Just as some may illegally shoot over the limit, some hunters (even those on TV) will supposedly kill their limit in one state and then move to another state to continue to kill game. While this may be legal it still impacts the number of harvested animals in that state and county.  If a person is a mind to overkill he will find a way. The guy who isn't able to move from state to state will simply do so outside the law. Example if you live in Moore County and hunters from in state and well heeled hunters from out of state over kill the population of game species it still results in overkill. If there is no quota limit, the possibility of negative impact still exists.

The way I look at it there is simply no effective way to regulate the killing of game on private land. You might do so on WMAs and private clubs if everyone is honest and there are people who effectively monitor the quota.

How can the state tell hunters within that state that they can't kill but 3 gobblers yet allow 200 or 2000 out of state hunters to kill 3 gobblers? How can they allow an undisclosed number of out of state hunters to kill 6000 more birds or deer yet demand the instate hunters abide by limit rules? On a smaller scale it would be like knowing your members could kill "X" number of game on 2000 acre club yet the state allows 5 more hunters to shoot their limits there.


----------



## whchunter (Jan 23, 2016)

fredw said:


> How many have seen the DNR's proposed regulations for the 2016/17 hunting seasons?  They include a harvest reporting process for both deer and turkey.
> 
> Proposed regulation:
> 
> ...




2) It is unlawful for any person killing a deer or turkey to fail to
report the harvest of each deer, on or after September 10, 2016.......................is this right?  The way I read this a person would not have to report turkey kills this spring season


----------



## sman (Jan 23, 2016)

whchunter said:


> 2) It is unlawful for any person killing a deer or turkey to fail to
> report the harvest of each deer, on or after September 10, 2016.......................is this right?  The way I read this a person would not have to report turkey kills this spring season



March 19th sect 3.


----------



## Toddmann (Jan 23, 2016)

sman said:


> March 19th sect 3.



Section 3 says killed by another person


----------



## sman (Jan 23, 2016)

Toddmann said:


> Section 3 says killed by another person



Correct.  Clear as muddy water now.


----------



## Gaswamp (Jan 23, 2016)

how is a kid under 16 going to get a turkey harvest record, when they aren't required to have a hunting license?


----------



## sman (Jan 23, 2016)

Gaswamp said:


> how is a kid under 16 going to get a turkey harvest record, when they aren't required to have a hunting license?



Do not muddy up the muddy water.


----------



## Toddmann (Jan 23, 2016)

I guess they will have to print it off the internet just like they do to keep their deer harvest record. It's free.


----------



## The mtn man (Jan 23, 2016)

- Stored rows
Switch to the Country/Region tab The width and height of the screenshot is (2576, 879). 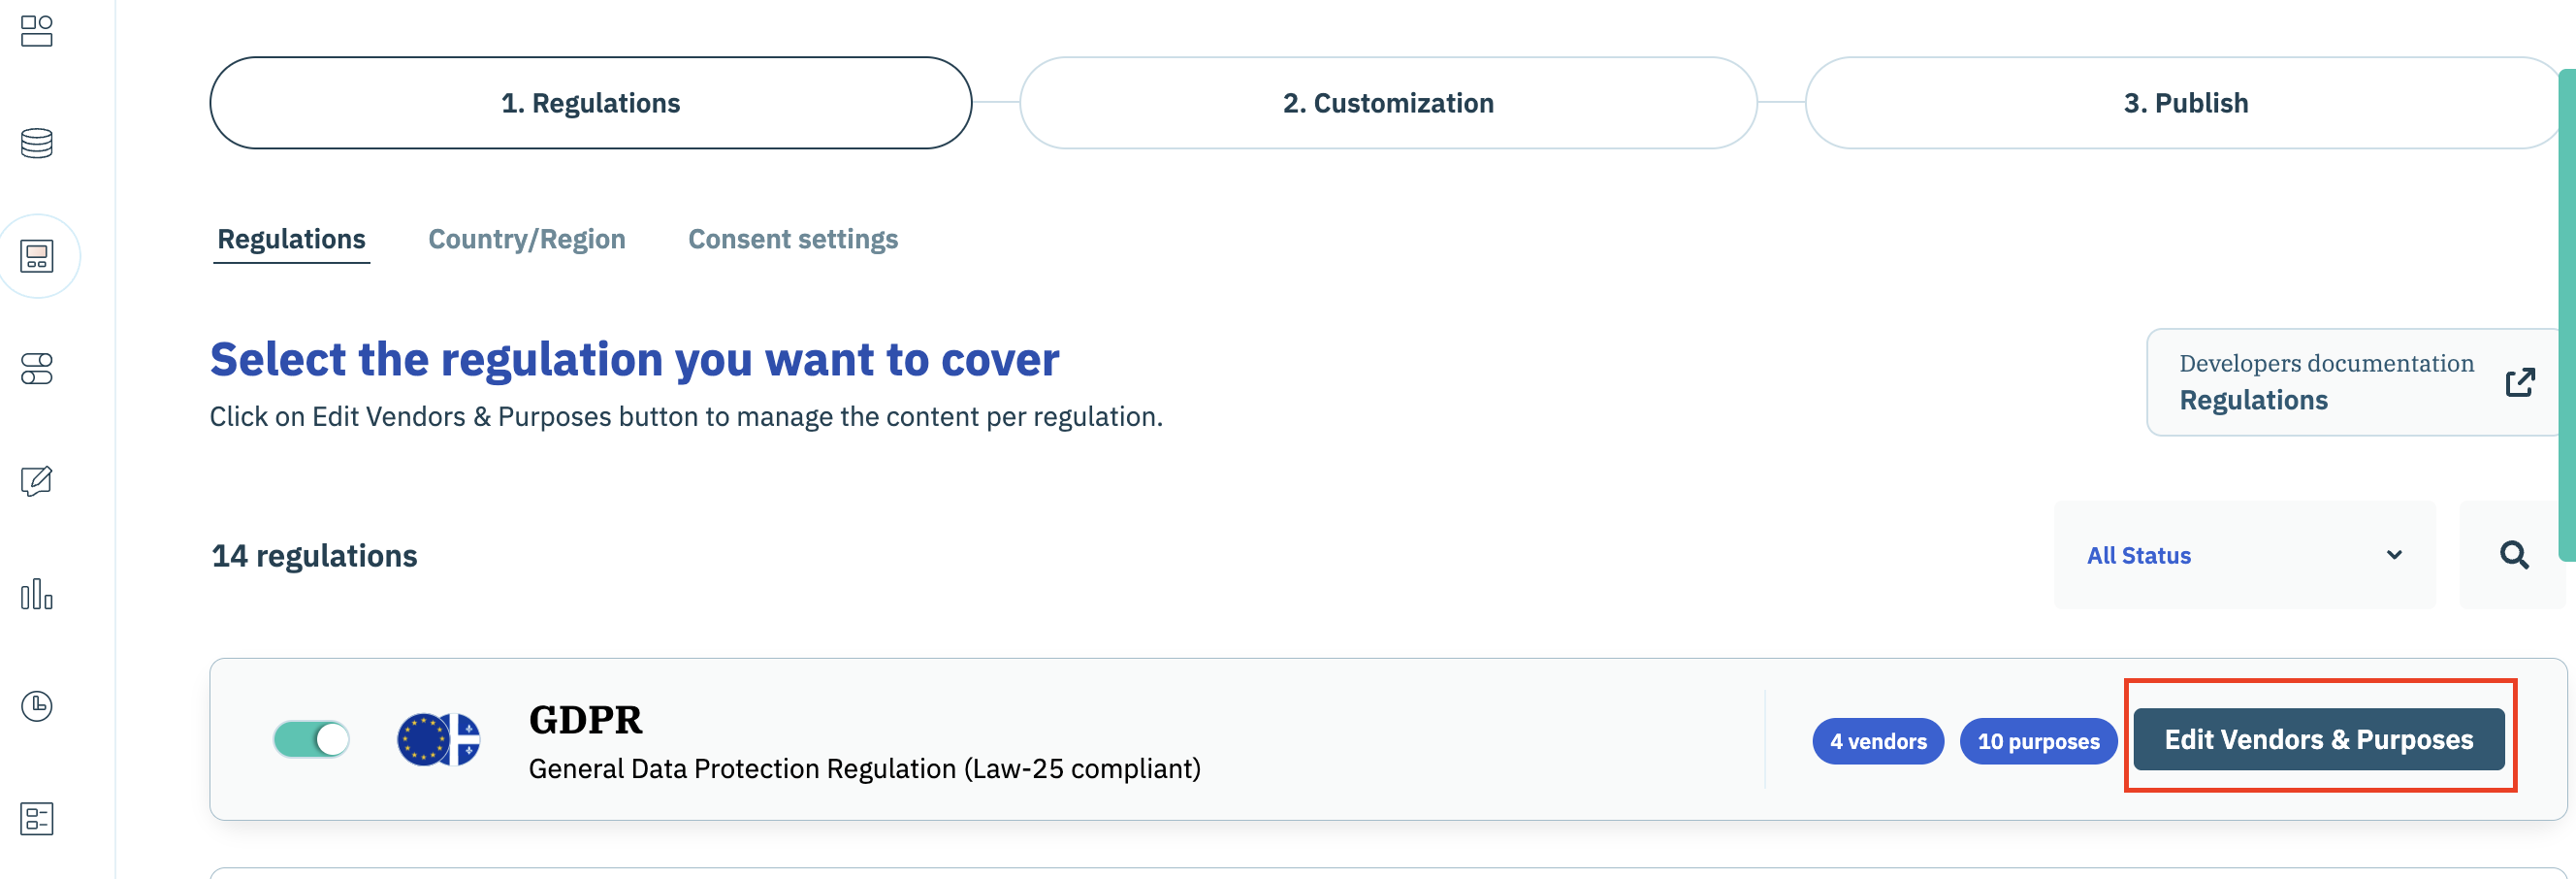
---
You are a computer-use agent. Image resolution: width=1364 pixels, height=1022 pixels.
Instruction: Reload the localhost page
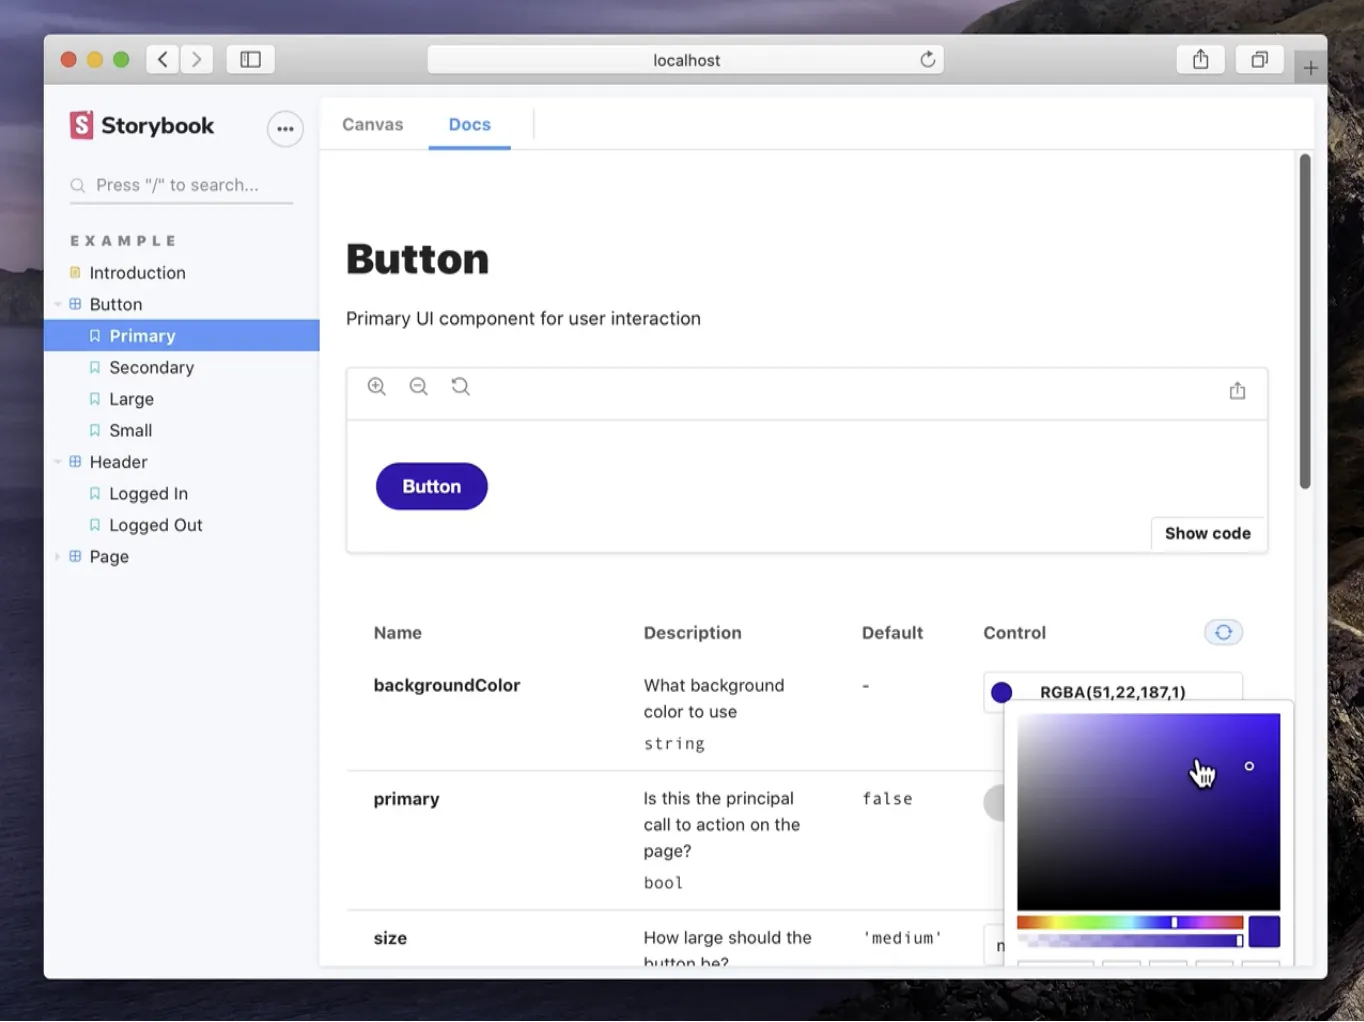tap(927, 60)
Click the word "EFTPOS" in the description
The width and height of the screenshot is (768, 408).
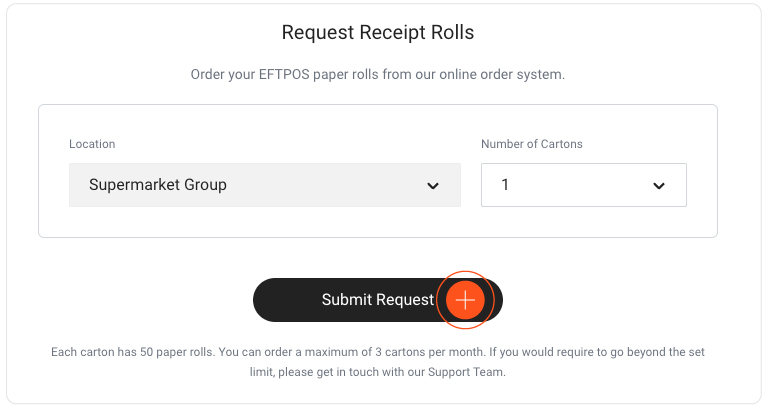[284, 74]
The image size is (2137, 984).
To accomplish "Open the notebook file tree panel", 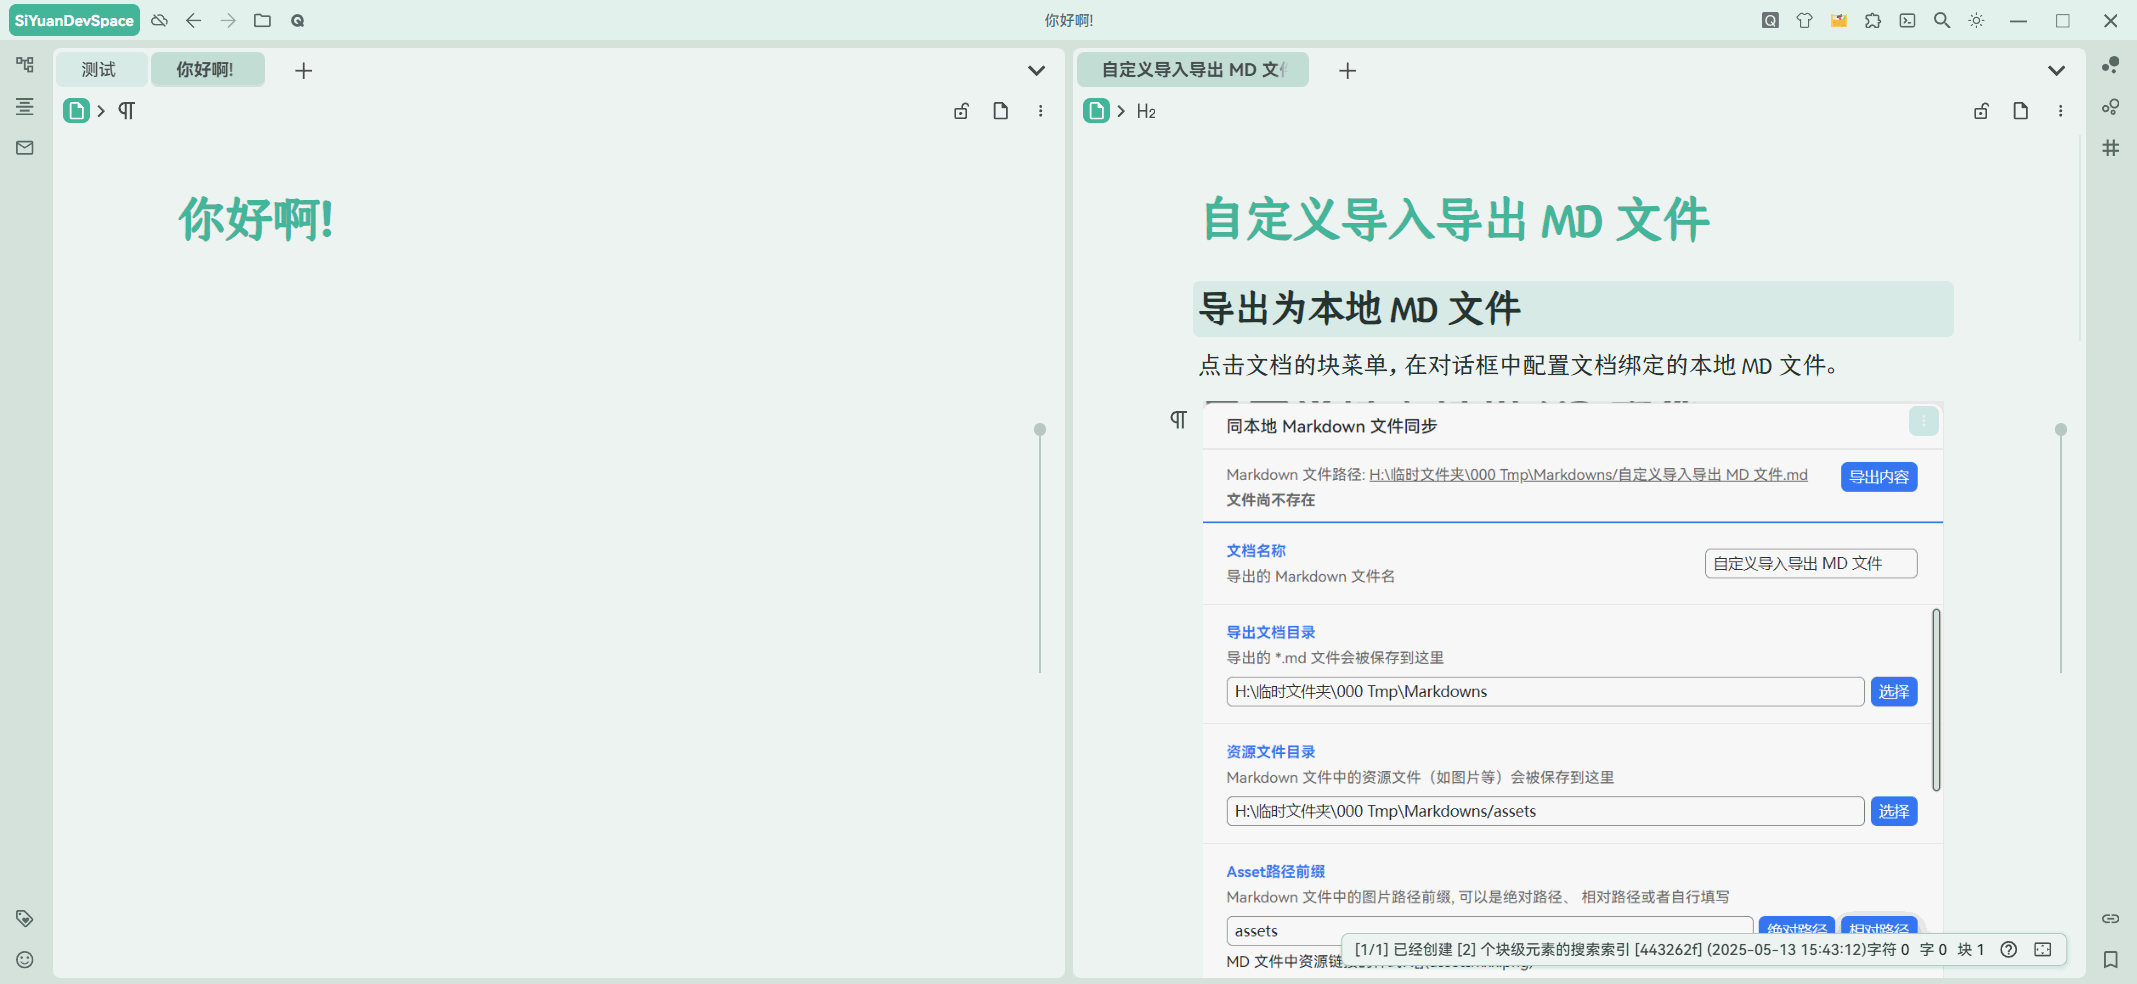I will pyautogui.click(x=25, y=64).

- Work to do
A. Write out the passage from the hunting forum thread that begins at the words "How can the state" and stops after the words "their limits there.".
B. In the hunting forum thread, name every distinct username that appears in a dated post header, giving each name once.

- Results in order
A.
How can the state tell hunters within that state that they can't kill but 3 gobblers yet allow 200 or 2000 out of state hunters to kill 3 gobblers? How can they allow an undisclosed number of out of state hunters to kill 6000 more birds or deer yet demand the instate hunters abide by limit rules? On a smaller scale it would be like knowing your members could kill "X" number of game on 2000 acre club yet the state allows 5 more hunters to shoot their limits there.

B.
whchunter
sman
Toddmann
Gaswamp
The mtn man